- Born: 2 January 1939 Fatehpur, Muradnagar, Ghaziabad, Uttar Pradesh, India
- Died: 25 September 1965 (aged 26) Dograi, India-Pakistan Border
- Branch: 3 Jat, Indian Army
- Service years: 1939–1965
- Conflicts: Indo-Pakistani War of 1965
- Awards: Maha Vir Chakra (posthumous)

= Asaram Tyagi =

Hero of 1965 India-Pakistan war

Major Asaram Tyagi, MVC was a hero of the Battle of Dograi in the Indo-Pakistani War of 1965.

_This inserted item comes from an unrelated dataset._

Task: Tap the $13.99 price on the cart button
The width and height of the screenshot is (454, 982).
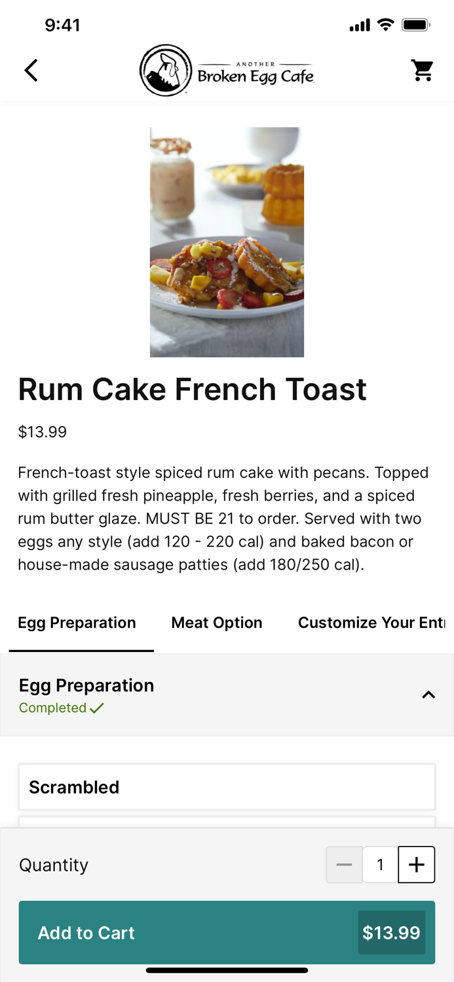Action: (391, 932)
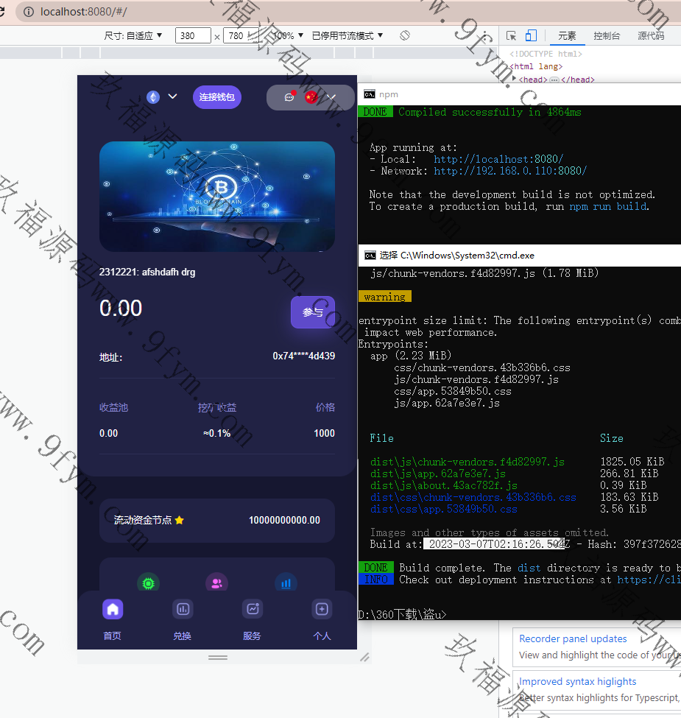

On the night of 21 September 1965, Major Asa Ram Tyagi personally led the leading platoon of a company of 3rd Jat Battalion of Indian Army to capture a Pakistani position in Dograi village in Pakistan, which was defended by a troop of tanks, covering pillboxes and recoilless guns. While assaulting the position, Major Tyagi was hit by two bullets in the right shoulder. In spite of his injury, he pressed on against the tanks, personally destroyed the crew with grenades and captured two tanks intact. In this process he was again hit by three more bullets, but still continued to lead his company until he fell unconscious.

He was subsequently evacuated to a military hospital where he died. Greatly inspired by his conspicuous bravery, his men captured the objective.

==Military recognition==
For displaying exceptional gallantry for the nation Major Asharam Tyagi was decorated with Maha Vir Chakra, posthumously.